Vous l’avez déjà entendu dire :

« les hommes préhistoriques faisaient du feu avec des silex ».

De plus il y a de fortes chances que vous ayez expérimenté : frapper deux silex l’un contre l’autre crée bel et bien des étincelles.

pierre de silex

Or avec des silex on ne peut pas allumer un feu !
Les étincelles produites par ceux-ci sont trop froides pour pouvoir allumer quoi que ce soit.

Pyrite

Pour allumer un foyer sans briquet et allumette mais à l’aide de pierres, on peut utiliser un silex mais il faudra le frapper contre une autre pierre contenant du sulfure de fer ; comme la pyrite (dont le nom provient du grec pyros : « feu ») ou la marcassite. En effet, ces deux pierres produisent des étincelles chaudes qui s’éjectent de la pierre et peuvent donc allumer un autre combustible.

Marcassite

Pour pouvoir arriver à allumer un vrai feu avec une si petite étincelle, on utilise de l’amadou. C’est un champignon qui pousse sur les arbres et qui a une facilité à se consumer très étonnante. J’ai fait le test avec un loupe toute simple, deux secondes d’énergie lumineuse fournie par le soleil et concentrée par la loupe suffit à créer de petites braises qui vont vite grossir.

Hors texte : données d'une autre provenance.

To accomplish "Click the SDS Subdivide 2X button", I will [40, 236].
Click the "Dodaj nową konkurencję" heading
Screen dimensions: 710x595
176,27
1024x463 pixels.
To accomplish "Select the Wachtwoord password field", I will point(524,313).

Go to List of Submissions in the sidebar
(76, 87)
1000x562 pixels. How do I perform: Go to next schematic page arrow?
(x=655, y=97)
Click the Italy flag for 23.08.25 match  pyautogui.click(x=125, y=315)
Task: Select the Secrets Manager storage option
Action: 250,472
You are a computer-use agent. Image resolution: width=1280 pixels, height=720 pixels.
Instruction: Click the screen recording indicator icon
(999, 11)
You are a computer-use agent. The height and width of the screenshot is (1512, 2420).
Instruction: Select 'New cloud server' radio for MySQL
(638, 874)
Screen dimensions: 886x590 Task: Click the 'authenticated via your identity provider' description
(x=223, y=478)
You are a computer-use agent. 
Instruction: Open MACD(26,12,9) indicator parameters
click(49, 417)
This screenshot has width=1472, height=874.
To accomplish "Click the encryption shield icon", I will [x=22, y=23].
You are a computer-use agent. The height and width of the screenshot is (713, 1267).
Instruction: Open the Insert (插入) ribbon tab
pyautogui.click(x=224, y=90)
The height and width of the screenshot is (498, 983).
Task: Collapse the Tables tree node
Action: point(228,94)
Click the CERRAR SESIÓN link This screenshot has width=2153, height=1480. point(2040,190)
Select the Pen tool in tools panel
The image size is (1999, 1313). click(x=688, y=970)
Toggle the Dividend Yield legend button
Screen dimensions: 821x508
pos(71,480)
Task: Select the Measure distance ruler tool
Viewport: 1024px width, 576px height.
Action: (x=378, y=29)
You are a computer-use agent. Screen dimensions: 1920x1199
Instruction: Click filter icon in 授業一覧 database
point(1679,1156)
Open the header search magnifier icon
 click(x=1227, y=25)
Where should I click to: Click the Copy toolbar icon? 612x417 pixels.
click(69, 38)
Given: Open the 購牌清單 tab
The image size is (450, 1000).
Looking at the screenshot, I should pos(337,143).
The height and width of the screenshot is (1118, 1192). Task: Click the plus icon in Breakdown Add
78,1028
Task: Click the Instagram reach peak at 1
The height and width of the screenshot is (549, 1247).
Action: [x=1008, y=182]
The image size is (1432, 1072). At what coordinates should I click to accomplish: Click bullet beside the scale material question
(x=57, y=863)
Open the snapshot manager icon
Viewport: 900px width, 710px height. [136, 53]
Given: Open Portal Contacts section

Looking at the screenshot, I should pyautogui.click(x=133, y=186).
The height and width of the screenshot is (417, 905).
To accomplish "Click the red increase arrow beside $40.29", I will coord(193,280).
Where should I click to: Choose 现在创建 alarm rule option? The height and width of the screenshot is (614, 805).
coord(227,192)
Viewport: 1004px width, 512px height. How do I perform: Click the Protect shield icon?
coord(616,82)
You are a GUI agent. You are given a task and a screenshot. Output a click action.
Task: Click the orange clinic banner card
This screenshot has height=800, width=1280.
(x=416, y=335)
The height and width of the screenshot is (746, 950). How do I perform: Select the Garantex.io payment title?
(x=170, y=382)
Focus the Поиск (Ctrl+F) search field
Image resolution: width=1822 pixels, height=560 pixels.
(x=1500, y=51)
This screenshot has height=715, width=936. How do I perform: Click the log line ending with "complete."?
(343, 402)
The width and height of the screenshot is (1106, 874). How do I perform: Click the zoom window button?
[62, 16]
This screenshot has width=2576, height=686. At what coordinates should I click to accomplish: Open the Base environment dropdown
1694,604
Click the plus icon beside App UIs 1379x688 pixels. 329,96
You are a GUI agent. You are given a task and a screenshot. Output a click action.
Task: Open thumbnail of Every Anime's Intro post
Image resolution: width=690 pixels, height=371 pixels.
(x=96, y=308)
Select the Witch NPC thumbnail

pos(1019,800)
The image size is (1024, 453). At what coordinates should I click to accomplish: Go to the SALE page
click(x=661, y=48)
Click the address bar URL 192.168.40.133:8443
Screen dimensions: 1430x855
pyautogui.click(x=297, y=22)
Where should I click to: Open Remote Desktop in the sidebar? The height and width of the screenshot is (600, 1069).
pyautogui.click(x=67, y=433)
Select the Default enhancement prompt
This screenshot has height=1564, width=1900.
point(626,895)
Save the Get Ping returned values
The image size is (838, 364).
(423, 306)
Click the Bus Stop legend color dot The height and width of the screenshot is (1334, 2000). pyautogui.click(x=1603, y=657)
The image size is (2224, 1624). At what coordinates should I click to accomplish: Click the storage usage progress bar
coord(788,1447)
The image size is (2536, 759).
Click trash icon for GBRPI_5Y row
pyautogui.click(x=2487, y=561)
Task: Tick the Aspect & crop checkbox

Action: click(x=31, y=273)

En soufflant il devient aisé d’obtenir des braises assez grosses pour allumer de toutes petites brindilles et donc par la suite un feu.

 

Amadou


Pour obtenir du feu avec l’amadou et une simple étincelle provenant d’une des deux pierres citées ci-dessus, il faut râper le champignon ; une fois qu’il se consume il suffit de rajouter de l’herbe sèche et du bois de plus en plus gros jusqu’à obtenir un vrai feu.